Another punch to the gut happened when I saw the movie The Heat. The friends I'd watched this feel-good buddy comedy with were astonished when I burst into tears as the end credits rolled. For the first time in my life I'd seen an overweight female character that wasn't eating in every scene, wasn't laughed at for her size, was confident and sexually desirable. The lessons she learnt during the movie had nothing to do with food or weight or health or exercise. I cried, because I realised I'd been holding my breath, waiting for the ridicule or the lecture, but it never came. She was a successful woman, loved and accepted not just by the other characters, but by viewers across the world and her size did not define her. I can't convey how important that moment was in my ongoing journey to self worth. If that character deserved a place in the world, then so did I. I too deserved to be seen.

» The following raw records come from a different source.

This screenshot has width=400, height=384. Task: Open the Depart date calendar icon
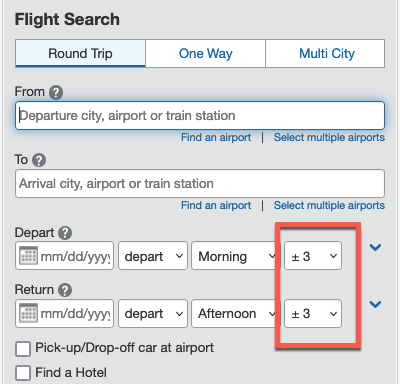pyautogui.click(x=28, y=256)
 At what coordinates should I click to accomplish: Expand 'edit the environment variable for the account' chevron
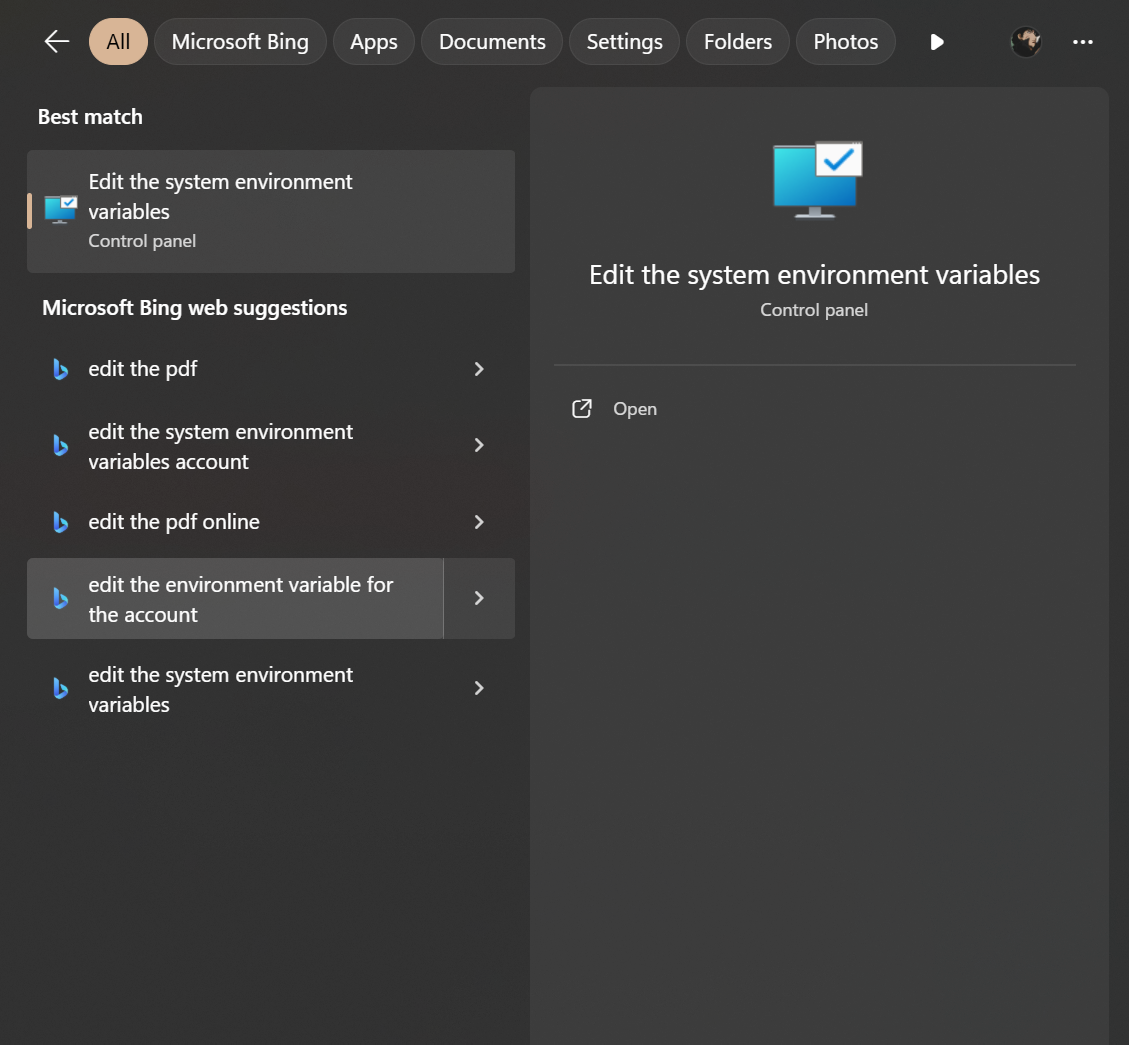click(479, 598)
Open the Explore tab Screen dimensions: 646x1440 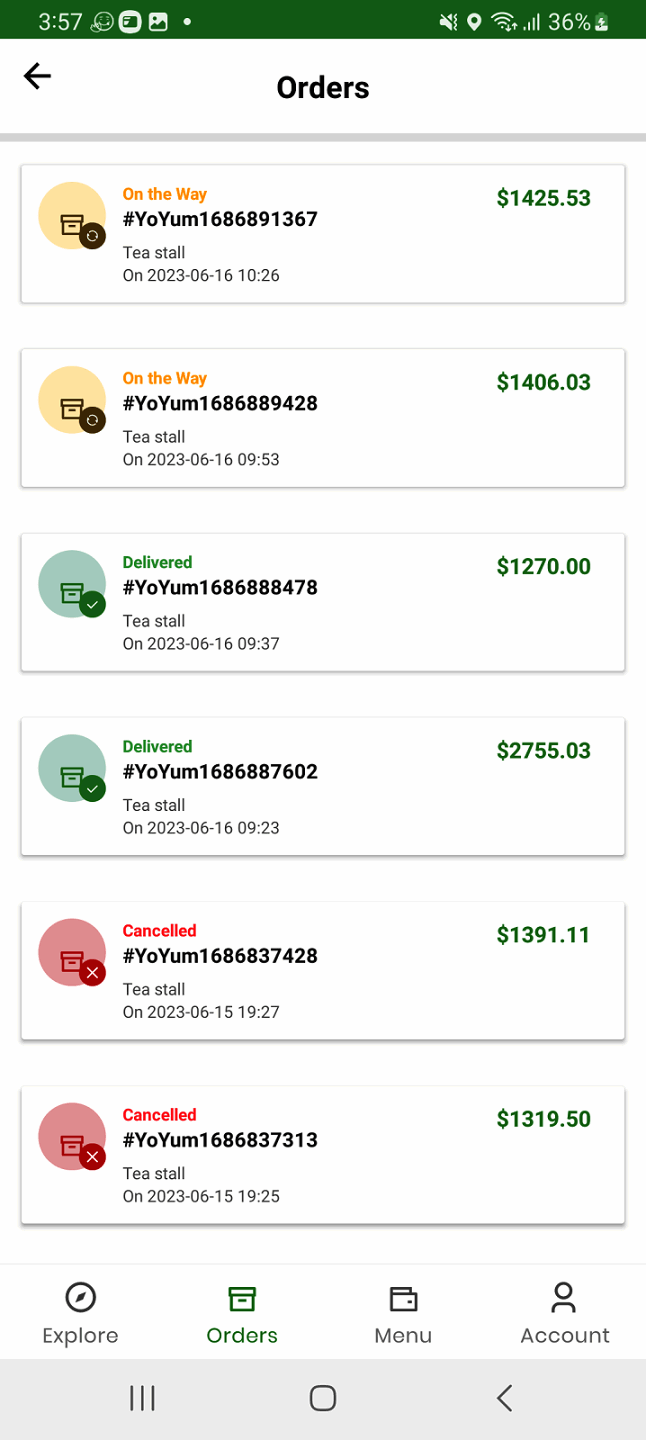point(80,1314)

And so to the event that sparked all this reflection, the latest fictional drama to punch me in the gut - Albert Square bedecked in rainbow flags in a much-publicised episode of EastEnders, the first UK soap to feature a Pride parade. I knew it was going to be special - it was written by Pete Lawson, my favourite EastEnders writer, who I knew would do a great job. I also knew that the episode was really important to him personally, and would undoubtedly pack a strong emotional punch. It was also a key episode for my current favourite storyline - another complex, angst-filled, coming-out love story. I was going to love it - and I did. But not for the reasons I expected. 

What made it special was that, in that episode, for the first time, I saw my own life on screen, in all its queer complexity. Pride is MY celebration. The colourful crowds were MY people. The outfits, the music, the exuberance were much closer to my annual Eurovision parties than any other gathering Walford has ever seen. And it could have stopped there - feel-good fluff, full of cowboy hats, glitter and a romantic ending for our fledgling lovers. But it didn't. In a handful of short scenes interspersed with two other unrelated storylines, Awesome Lawson gave us a masterful snapshot of the diversity, tensions and harsh realities of the LGBT+ experience. I've known guys like Mitch - the reluctant ally uncomfortable with the camp excess, like Gray - the straight guy who revels in being hit on by other men, like Keegan - who thinks it's all hilarious. I've known Karens - the over-enthusiastic allies who see Pride as one big party. Then there's Kathy, Mo and Witney - the entrepreneurs taking an opportunity to make a bit of rainbow cash. I have older friends like Tina, who understand the importance of being part of a community and its rich history. I've had friends who struggled with their sexuality, like Callum. And I have friends who've been gay-bashed like Ben. But at the heart of the episode was Bernie. And that's what delivered the biggest punch in the gut. Because her story is my story. 

Insecure, out of place, struggling to understand myself - like Bernie, I was supported and loved, but never felt entirely at ease. Until I found myself in a gay club, at 2am, in the middle of a crowded dance floor, bathed in spinning lights, cocktail in one hand, the other reaching for the stars. That's when I finally knew who I was, who my people are and where I belong.

Now, after 34 years of viewing, Walford is no longer a foreign country that I study from afar. When Bernie found herself on that dance floor - while Ben bled and Callum cried and Tina hugged and a bearded drag queen sang a disco classic - EastEnders captured so much about what is great and awful and difficult and special about the LGBT+ experience. For the first time, Albert Square became MY community, MY neighbours, MY home. I felt seen. By the people who make the show, by the millions watching but, most importantly, by myself.